> Work instructions: Quote the records word for word, from the line with "Add Голень куриная ПЕТЕЛИНКА to cart" to the line with "Action: pyautogui.click(x=715, y=88)".

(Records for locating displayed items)
%%

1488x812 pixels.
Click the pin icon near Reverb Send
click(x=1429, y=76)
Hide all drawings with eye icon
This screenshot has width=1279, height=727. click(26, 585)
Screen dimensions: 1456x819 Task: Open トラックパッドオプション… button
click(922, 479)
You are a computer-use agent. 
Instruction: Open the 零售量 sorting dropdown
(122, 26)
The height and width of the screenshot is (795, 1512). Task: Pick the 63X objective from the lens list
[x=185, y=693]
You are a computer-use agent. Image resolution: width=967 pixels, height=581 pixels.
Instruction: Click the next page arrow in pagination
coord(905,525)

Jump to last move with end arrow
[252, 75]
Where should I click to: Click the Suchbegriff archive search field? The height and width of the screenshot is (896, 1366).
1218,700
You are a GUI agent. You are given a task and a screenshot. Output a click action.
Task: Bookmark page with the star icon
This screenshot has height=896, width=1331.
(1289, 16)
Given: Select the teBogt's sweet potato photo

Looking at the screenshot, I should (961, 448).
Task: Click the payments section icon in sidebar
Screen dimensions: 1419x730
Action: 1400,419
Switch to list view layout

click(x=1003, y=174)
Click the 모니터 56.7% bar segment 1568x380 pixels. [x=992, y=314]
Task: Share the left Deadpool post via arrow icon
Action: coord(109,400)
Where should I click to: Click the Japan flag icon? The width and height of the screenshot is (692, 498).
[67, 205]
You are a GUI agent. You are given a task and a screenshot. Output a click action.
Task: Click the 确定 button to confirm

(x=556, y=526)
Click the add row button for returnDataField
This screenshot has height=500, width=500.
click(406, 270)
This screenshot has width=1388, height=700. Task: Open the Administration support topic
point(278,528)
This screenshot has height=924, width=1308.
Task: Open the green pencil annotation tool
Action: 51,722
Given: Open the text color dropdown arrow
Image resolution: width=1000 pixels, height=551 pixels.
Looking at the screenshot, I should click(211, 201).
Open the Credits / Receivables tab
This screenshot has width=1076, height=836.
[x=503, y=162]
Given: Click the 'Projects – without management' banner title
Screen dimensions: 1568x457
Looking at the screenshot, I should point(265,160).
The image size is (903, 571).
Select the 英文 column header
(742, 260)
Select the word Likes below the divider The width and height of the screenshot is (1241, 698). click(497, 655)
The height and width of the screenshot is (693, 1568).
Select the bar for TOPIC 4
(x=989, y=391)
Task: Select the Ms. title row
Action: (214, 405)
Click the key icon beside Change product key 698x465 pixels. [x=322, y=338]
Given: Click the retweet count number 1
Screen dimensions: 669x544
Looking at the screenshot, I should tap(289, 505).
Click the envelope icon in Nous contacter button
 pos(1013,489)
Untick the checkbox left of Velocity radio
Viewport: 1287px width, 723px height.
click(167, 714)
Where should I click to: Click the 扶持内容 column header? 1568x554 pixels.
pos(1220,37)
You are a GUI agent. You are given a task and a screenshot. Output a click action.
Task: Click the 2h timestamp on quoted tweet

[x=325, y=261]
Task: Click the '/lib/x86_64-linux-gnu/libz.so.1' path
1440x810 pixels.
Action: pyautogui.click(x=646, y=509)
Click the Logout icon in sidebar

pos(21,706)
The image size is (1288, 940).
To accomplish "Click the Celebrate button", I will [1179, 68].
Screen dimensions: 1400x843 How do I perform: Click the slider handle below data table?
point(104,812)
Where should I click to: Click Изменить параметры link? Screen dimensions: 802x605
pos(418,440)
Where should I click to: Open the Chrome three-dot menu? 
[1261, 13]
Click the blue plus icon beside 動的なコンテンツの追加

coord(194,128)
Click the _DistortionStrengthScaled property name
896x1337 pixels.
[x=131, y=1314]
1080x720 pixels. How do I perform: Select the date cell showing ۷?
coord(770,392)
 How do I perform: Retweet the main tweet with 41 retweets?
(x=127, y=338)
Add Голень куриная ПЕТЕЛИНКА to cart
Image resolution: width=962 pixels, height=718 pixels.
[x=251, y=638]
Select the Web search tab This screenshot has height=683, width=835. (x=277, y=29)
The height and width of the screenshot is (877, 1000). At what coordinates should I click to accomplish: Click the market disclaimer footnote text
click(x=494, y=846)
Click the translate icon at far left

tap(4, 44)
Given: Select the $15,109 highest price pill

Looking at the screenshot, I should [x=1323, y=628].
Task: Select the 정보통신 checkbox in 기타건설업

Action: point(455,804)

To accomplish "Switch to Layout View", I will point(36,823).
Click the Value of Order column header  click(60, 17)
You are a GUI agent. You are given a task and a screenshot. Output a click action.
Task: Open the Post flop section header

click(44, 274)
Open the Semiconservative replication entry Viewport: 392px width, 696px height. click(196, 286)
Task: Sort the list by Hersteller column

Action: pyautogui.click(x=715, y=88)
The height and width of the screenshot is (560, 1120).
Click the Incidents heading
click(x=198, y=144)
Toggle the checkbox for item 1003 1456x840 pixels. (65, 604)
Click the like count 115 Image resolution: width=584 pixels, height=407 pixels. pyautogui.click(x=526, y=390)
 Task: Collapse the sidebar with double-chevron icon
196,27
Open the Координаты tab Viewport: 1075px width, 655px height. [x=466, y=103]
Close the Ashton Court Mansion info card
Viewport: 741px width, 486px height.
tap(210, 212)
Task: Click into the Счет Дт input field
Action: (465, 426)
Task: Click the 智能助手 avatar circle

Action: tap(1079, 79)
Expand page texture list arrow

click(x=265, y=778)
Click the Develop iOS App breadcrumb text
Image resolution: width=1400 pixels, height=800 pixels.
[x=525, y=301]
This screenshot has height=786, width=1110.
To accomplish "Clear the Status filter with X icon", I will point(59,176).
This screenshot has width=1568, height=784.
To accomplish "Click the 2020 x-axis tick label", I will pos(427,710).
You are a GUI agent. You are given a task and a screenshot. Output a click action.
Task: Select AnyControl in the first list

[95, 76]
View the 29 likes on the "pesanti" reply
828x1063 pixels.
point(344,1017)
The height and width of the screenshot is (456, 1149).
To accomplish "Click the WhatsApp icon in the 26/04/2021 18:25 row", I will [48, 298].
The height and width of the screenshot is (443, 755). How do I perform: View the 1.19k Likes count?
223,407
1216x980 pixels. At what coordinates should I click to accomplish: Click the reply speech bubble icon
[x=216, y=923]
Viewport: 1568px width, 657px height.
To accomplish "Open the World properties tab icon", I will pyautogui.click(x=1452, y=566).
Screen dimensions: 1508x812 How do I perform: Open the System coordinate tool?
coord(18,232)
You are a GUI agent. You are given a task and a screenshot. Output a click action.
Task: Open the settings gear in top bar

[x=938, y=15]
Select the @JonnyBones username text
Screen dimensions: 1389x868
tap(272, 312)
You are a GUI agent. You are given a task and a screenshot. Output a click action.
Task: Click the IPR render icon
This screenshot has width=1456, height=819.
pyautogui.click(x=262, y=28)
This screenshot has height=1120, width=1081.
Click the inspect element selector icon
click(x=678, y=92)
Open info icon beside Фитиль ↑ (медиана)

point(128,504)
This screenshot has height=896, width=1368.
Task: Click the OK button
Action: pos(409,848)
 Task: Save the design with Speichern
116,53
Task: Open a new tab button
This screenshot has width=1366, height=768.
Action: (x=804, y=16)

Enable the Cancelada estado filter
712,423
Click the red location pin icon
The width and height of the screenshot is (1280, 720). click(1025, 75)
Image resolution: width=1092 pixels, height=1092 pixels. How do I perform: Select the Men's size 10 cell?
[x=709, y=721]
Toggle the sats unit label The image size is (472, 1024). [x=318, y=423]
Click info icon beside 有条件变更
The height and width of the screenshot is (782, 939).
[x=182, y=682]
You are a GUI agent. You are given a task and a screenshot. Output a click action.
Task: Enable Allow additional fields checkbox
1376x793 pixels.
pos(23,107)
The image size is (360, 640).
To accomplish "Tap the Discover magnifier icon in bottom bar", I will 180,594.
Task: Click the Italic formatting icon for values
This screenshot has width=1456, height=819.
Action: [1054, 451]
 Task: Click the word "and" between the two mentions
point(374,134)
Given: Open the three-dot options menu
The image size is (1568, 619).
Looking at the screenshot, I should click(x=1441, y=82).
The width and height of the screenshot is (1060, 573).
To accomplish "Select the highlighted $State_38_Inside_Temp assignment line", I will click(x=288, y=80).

%%

> Expected answer:
Add Голень куриная ПЕТЕЛИНКА to cart
Image resolution: width=962 pixels, height=718 pixels.
[x=251, y=638]
Select the Web search tab This screenshot has height=683, width=835. (x=277, y=29)
The height and width of the screenshot is (877, 1000). At what coordinates should I click to accomplish: Click the market disclaimer footnote text
click(x=494, y=846)
Click the translate icon at far left

tap(4, 44)
Given: Select the $15,109 highest price pill

Looking at the screenshot, I should [x=1323, y=628].
Task: Select the 정보통신 checkbox in 기타건설업

Action: point(455,804)

To accomplish "Switch to Layout View", I will point(36,823).
Click the Value of Order column header  click(60, 17)
You are a GUI agent. You are given a task and a screenshot. Output a click action.
Task: Open the Post flop section header

click(44, 274)
Open the Semiconservative replication entry Viewport: 392px width, 696px height. click(196, 286)
Task: Sort the list by Hersteller column

Action: pyautogui.click(x=715, y=88)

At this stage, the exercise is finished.